O projecto tem alguma urgência, uma vez que a Liga precisa de verbas para continuar a prestar o apoio aos doentes oncológicos do distrito. A Câmara de Braga paga a renda do espaço, porém os custos com recursos humanos e materiais são suportados pela delegação.

Amigos e vizinhos elogiam projecto

Vizinhos e amigos do Facebook não poupam nos elogios ao projecto desenvolvido por Fátima Soeiro e Virgilio Miranda durante o período do estado de emergência. Lamentam que tenha terminado, mas percebem que não podia durar para sempre. É com bons olhos que vêm o projecto eternizar-se num livro, sobretudo numa publicação solidária a favor de uma causa tão nobre como a luta contra o cancro.

“Foi uma iniciativa muito interessante e muito importante para nós, vizinhos do casal. Foi importante sobretudo porque percebemos que nos tínhamos uns aos outros”, recorda Helena Areias, que às 22 horas fazia questão de ir à sua varanda para assistir “ao momento”, acompanhada pelo marido, Fernando, e pela filha Mariana.

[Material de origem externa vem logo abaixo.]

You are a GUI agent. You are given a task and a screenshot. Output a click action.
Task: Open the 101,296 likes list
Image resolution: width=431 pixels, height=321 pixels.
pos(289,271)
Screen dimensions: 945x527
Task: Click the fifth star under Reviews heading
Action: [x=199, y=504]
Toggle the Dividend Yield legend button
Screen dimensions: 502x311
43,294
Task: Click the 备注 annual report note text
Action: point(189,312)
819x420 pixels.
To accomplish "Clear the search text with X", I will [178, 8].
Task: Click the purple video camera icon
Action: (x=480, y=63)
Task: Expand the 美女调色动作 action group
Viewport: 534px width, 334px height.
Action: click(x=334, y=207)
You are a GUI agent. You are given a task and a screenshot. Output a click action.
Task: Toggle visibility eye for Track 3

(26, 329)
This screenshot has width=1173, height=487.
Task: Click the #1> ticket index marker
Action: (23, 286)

“Esta situação acabou por aproximar os vizinhos, que passaram a conhecer-se melhor. A música, de facto, tem esse dom de universalidade e de promoção da união”, nota Fernando Areias.

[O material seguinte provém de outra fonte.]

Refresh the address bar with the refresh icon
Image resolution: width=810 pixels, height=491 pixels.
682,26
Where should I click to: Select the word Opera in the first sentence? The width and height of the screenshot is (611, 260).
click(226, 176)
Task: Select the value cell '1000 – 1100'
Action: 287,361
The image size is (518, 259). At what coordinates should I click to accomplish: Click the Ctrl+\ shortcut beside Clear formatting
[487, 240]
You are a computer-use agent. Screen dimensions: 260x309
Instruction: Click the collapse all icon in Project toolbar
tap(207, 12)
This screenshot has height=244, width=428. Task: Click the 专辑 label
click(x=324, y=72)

Já Helena realça que o facto de este ter sido como que um ritual “foi muito bom”, porque estes “momentos são importantes para a identidade do ser humano e para a sua consciência colectiva”.
O casal elogia ainda a ideia de o projecto originar, agora, um livro solidário.

Também os vizinhos António Vieira e Teresa Lacerda, foram espectadores diários do projecto de Fátima Soeiro e Virgilio Miranda. Da sua varanda, do outro lado da rua, também sentiram que o projecto estreitou os laços de amizade entre a vizinhança.

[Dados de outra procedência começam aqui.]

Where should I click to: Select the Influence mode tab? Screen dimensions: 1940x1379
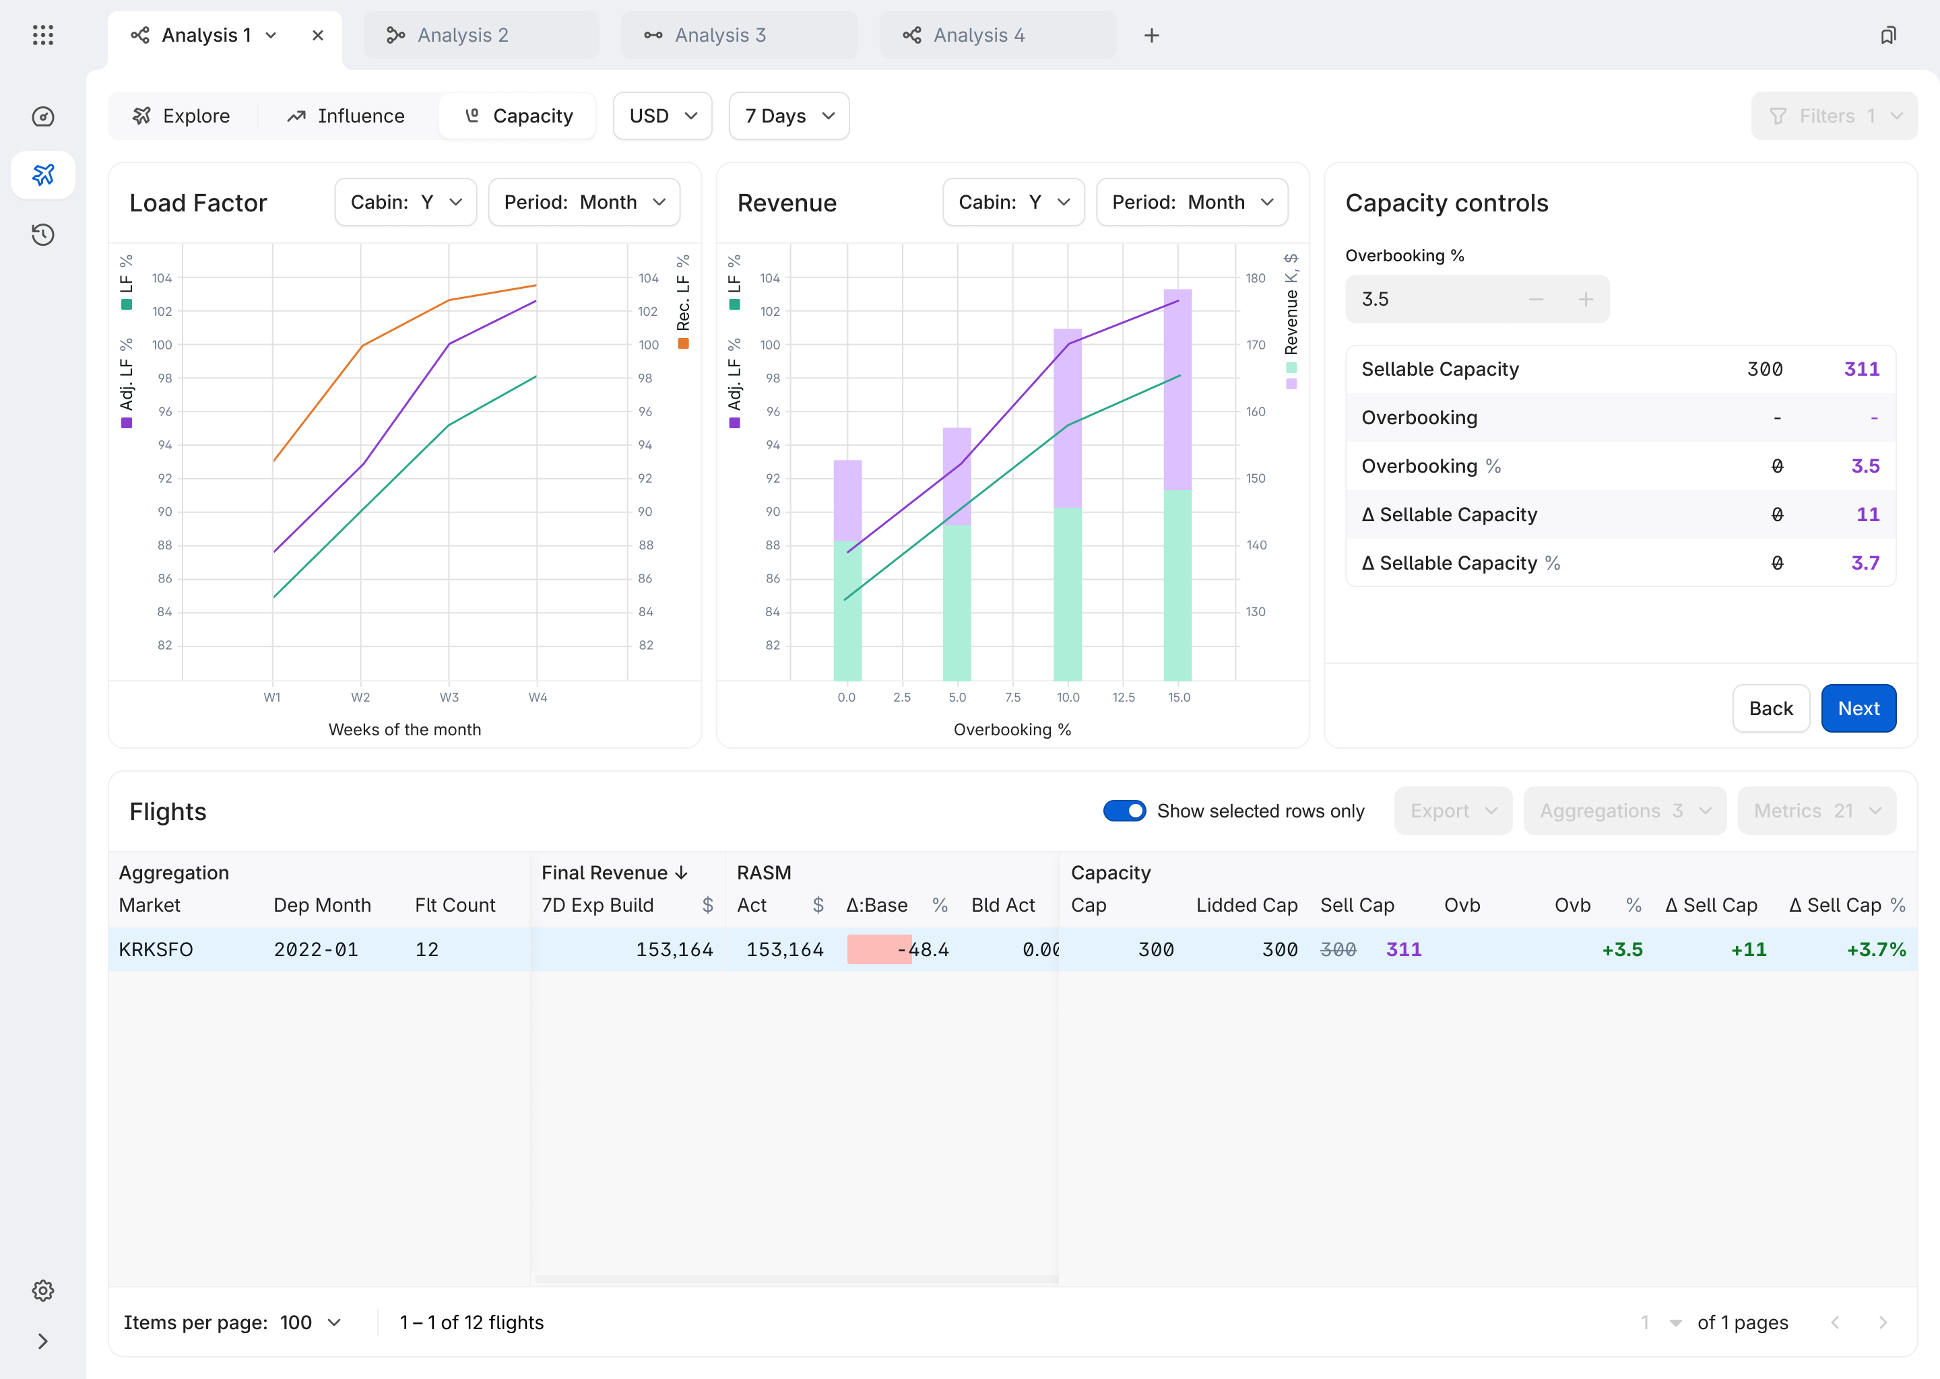[346, 115]
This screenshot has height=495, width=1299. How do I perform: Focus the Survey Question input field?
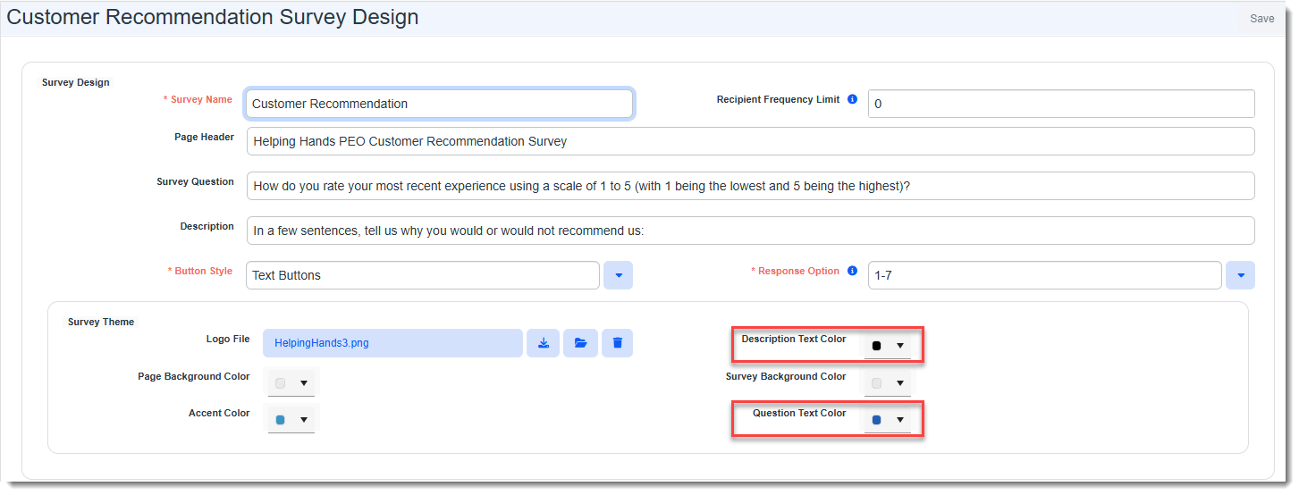pyautogui.click(x=750, y=186)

“Foi muito interessante, pois a certa altura já tentávamos adivinhar qual seria a música do dia. E depois de eles passarem a música e de explicarem a escolha, acabávamos, cá em casa, por continuar a falar sobre o assunto”, conta Teresa Lacerda, que apreciou tanto a iniciativa que convidou Fátima Soeiro para falar sobre a mesma aos seus alunos da catequese. “São alunos do 7.º ano e eles gostaram muito da conversa, apesar de ter sido por videoconferência porque é assim que tenho dado catequese devido à pandemia”, conta.

Sobre o facto de a iniciativa passar para livro, Teresa Lacerda considera que “já antes disso, este acabou por ser também um projecto solidário em si, porque nos proporcionou vivências importantes num momento em que todos precisávamos de conforto. Sentimos todos que não estávamos sozinhos, apesar do isolamento social”, confessa, recordando que “em 45 dias, ninguém desmobilizou” e que se percebia “que toda a gente ansiava por aquele momento”.

Já Etelvina Sá acompanhou a iniciativa através do Facebook. “Foi muito interessante. Em Braga houve várias iniciativas de animar as tardes, os fins de tarde e as noites com música nas varandas para desdramatizar um pouco a situação. Porém, no caso da Fátima Soeiro e do Virgilio Miranda, o que eles fizeram foi muito mais do que isso porque eles tiveram um cuidado enorme na escolha das músicas, fizeram sempre uma selecção muito criteriosa e explicavam essa escolha”, conta a jurista, realçando que as músicas foram sempre adequadas ao dia ou momento que se vivia.

“Conjugando o que fizeram ao nível da varanda e do facebook, eles prestaram, um serviço à sociedade, acrescenta Etelvina Sá, para quem a ideia do livro foi “excelente” uma vez que a Liga precisa de apoio uma vez que se está privada de realizar as tradicionais iniciativas de angariação de fundos.

Também Cândida Esteves acompanhou a iniciativa através do facebook. “Foi muito enriquecedor, não só porque contribuiu para criar laços entre as pessoas que estavam isoladas em casa, como também a nível cultural porque escolheram com esmero às músicas e cada uma delas com uma mensagem sempre muito apropriada ao momento, à forma como as pessoas estavam a vivenciar a situação”.

“Foi extraordinário”, resume esta amiga virtual de Fátima Soeiro, para quem a ideia de agora lançar um livro faz todo o sentido. “É um testemunho que fica de um momento da história pessoal, mas também regional e até nacional. Fica um testemunho para as gerações vindouras”, remata, recordando que o projecto também foi uma homenagem aos que, na saúde, estavam na linha da frente a combater a Covid-19.